__PROBLEM DESCRIPTION__. Could you write out, word for word, only the lines from the one containing "For every named target in this 192×2576" through the last line of the data below?

__SUPPLIED DATA__.
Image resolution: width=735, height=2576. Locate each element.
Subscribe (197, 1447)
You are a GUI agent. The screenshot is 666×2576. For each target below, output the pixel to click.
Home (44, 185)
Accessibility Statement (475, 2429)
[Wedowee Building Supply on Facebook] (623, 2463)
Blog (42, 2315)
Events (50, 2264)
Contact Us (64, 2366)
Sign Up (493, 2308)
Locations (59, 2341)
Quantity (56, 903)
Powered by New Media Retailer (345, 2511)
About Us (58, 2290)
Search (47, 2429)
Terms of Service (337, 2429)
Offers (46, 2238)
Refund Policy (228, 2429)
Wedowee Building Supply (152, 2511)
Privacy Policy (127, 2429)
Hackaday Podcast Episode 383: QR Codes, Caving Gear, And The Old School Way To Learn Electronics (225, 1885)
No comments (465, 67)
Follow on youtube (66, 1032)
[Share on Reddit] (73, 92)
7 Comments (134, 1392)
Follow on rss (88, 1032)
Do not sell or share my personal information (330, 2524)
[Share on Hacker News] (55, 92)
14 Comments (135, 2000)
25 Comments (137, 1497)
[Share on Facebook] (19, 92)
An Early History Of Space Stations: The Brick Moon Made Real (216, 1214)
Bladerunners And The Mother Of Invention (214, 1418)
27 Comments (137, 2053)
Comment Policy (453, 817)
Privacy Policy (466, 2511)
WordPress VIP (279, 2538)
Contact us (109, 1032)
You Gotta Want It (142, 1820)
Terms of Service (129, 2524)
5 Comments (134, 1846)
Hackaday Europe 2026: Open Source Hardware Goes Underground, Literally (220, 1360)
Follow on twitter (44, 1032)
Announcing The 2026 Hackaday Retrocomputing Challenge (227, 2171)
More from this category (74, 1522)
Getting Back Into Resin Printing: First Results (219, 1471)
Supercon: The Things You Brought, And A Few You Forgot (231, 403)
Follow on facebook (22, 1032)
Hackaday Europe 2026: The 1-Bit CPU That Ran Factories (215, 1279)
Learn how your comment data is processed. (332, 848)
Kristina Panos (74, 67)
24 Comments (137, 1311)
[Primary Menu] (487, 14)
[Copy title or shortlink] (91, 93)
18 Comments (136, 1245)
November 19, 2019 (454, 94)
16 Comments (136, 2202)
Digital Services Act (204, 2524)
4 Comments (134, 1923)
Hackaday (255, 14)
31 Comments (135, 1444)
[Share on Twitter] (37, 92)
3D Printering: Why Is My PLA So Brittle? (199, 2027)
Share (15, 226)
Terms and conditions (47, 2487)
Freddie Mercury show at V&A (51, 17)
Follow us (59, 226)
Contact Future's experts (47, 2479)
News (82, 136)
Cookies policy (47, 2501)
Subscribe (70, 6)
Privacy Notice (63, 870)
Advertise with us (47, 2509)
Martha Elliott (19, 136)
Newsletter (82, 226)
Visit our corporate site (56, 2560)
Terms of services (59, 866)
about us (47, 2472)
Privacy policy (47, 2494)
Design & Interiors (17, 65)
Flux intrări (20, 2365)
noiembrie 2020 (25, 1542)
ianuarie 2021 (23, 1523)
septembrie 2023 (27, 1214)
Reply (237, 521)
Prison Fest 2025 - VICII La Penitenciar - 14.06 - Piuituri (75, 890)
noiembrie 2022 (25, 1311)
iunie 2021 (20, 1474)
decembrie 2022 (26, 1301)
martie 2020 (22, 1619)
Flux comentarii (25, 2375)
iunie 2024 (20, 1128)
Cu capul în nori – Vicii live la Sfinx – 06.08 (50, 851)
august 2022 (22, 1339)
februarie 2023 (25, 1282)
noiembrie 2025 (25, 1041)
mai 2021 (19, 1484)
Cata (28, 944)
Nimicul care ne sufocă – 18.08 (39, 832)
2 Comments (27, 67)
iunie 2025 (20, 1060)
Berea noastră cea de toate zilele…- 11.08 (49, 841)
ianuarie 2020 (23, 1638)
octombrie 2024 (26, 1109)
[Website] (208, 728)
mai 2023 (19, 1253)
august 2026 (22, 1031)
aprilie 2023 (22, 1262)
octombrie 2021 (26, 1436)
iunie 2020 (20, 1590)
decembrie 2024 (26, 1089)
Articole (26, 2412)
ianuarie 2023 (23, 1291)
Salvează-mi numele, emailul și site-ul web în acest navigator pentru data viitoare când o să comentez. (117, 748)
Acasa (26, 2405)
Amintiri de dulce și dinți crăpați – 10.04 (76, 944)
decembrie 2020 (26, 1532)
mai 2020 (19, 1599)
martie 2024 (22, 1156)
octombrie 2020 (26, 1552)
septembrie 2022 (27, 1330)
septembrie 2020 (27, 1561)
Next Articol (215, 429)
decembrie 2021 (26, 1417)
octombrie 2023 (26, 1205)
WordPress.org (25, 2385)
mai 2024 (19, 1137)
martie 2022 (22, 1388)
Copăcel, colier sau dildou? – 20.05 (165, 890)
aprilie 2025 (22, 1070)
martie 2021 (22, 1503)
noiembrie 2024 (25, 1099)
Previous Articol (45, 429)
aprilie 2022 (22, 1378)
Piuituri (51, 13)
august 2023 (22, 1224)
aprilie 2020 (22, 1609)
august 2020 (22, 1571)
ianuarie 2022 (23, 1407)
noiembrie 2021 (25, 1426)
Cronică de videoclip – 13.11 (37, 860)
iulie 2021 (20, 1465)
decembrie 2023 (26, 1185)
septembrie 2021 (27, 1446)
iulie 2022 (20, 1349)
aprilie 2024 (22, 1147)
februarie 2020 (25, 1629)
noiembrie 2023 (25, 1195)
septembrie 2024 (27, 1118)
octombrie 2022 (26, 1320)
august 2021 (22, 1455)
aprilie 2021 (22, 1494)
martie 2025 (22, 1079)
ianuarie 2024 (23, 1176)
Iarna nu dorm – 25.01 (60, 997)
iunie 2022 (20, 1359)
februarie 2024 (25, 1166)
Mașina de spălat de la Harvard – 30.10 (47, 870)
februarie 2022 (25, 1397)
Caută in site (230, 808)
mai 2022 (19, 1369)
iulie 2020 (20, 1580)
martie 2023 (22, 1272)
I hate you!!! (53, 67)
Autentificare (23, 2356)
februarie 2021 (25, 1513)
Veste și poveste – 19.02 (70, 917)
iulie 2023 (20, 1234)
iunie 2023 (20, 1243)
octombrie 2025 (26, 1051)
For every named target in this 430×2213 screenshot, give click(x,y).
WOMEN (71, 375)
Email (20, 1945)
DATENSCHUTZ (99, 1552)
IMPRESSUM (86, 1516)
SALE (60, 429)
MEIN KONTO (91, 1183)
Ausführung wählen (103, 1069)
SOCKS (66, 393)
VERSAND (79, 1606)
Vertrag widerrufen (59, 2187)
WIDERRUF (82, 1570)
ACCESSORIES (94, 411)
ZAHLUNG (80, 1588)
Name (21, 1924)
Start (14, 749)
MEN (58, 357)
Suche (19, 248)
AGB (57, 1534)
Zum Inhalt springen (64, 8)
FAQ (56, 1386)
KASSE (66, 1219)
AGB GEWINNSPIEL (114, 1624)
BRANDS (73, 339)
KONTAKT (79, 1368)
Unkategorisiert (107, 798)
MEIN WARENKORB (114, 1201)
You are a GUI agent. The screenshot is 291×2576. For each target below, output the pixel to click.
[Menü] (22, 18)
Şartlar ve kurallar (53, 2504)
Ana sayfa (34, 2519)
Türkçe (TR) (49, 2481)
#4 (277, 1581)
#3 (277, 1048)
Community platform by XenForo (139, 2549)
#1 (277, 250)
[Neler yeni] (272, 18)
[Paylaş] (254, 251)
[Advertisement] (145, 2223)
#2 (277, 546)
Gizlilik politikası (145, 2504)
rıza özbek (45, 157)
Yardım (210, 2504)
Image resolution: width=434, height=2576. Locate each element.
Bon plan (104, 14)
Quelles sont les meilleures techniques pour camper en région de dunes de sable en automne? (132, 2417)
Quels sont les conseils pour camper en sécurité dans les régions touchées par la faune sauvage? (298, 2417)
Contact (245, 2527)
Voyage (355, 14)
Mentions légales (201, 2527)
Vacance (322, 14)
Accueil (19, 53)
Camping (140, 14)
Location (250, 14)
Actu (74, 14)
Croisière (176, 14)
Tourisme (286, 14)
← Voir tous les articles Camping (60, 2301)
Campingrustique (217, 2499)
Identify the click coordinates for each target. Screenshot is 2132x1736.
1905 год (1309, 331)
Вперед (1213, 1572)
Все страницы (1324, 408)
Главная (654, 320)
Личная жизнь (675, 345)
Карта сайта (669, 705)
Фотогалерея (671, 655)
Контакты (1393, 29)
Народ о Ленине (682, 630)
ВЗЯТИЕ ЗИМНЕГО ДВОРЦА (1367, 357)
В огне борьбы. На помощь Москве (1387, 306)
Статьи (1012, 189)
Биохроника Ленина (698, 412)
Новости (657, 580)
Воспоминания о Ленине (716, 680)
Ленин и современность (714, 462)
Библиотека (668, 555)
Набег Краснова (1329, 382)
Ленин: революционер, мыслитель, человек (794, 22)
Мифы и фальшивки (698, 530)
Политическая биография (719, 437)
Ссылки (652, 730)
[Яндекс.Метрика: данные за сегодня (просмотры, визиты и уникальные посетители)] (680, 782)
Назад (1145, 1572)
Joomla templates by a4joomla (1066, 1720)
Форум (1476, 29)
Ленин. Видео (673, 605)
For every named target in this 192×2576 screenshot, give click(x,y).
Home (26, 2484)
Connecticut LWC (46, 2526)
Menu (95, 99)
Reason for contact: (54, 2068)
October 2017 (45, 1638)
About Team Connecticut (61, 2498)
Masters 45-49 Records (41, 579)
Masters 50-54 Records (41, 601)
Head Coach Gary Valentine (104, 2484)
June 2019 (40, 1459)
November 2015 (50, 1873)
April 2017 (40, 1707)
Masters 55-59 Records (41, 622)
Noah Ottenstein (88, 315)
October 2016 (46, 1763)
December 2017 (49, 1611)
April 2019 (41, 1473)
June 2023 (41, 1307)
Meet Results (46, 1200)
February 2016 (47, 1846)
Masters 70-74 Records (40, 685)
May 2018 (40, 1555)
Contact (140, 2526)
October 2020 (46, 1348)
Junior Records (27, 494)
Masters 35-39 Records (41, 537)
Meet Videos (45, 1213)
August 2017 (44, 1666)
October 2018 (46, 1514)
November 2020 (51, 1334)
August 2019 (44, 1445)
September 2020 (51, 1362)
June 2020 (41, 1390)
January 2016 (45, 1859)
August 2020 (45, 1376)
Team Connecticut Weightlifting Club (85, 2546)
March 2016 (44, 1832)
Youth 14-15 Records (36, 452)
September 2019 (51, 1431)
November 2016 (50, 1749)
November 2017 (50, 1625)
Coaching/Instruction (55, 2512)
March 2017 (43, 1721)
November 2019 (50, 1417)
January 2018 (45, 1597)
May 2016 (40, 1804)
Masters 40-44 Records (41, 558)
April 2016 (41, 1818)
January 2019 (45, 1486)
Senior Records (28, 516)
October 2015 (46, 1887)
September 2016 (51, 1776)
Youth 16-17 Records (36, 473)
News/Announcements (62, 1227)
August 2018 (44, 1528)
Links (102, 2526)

__OUTPUT OF THE TASK__.
For every named target in this 192×2576 screenshot, give click(x,y).
Home (26, 2484)
Connecticut LWC (46, 2526)
Menu (95, 99)
Reason for contact: (54, 2068)
October 2017 (45, 1638)
About Team Connecticut (61, 2498)
Masters 45-49 Records (41, 579)
Masters 50-54 Records (41, 601)
Head Coach Gary Valentine (104, 2484)
June 2019 (40, 1459)
November 2015 (50, 1873)
April 2017 (40, 1707)
Masters 55-59 Records (41, 622)
Noah Ottenstein (88, 315)
October 2016 (46, 1763)
December 2017 (49, 1611)
April 2019 (41, 1473)
June 2023 (41, 1307)
Meet Results (46, 1200)
February 2016 (47, 1846)
Masters 70-74 Records (40, 685)
May 2018 (40, 1555)
Contact (140, 2526)
October 2020 (46, 1348)
Junior Records (27, 494)
Masters 35-39 Records (41, 537)
Meet Videos (45, 1213)
August 2017 (44, 1666)
October 2018 (46, 1514)
November 2020 (51, 1334)
August 2019 (44, 1445)
September 2020 (51, 1362)
June 2020 (41, 1390)
January 2016 (45, 1859)
August 2020 (45, 1376)
Team Connecticut Weightlifting Club (85, 2546)
March 2016 (44, 1832)
Youth 14-15 Records (36, 452)
September 2019 (51, 1431)
November 2016 (50, 1749)
November 2017 (50, 1625)
Coaching/Instruction (55, 2512)
March 2017 (43, 1721)
November 2019 (50, 1417)
January 2018 (45, 1597)
May 2016 (40, 1804)
Masters 40-44 Records (41, 558)
April 2016 (41, 1818)
January 2019 (45, 1486)
Senior Records (28, 516)
October 2015 (46, 1887)
September 2016 (51, 1776)
Youth 16-17 Records (36, 473)
News/Announcements (62, 1227)
August 2018 (44, 1528)
Links (102, 2526)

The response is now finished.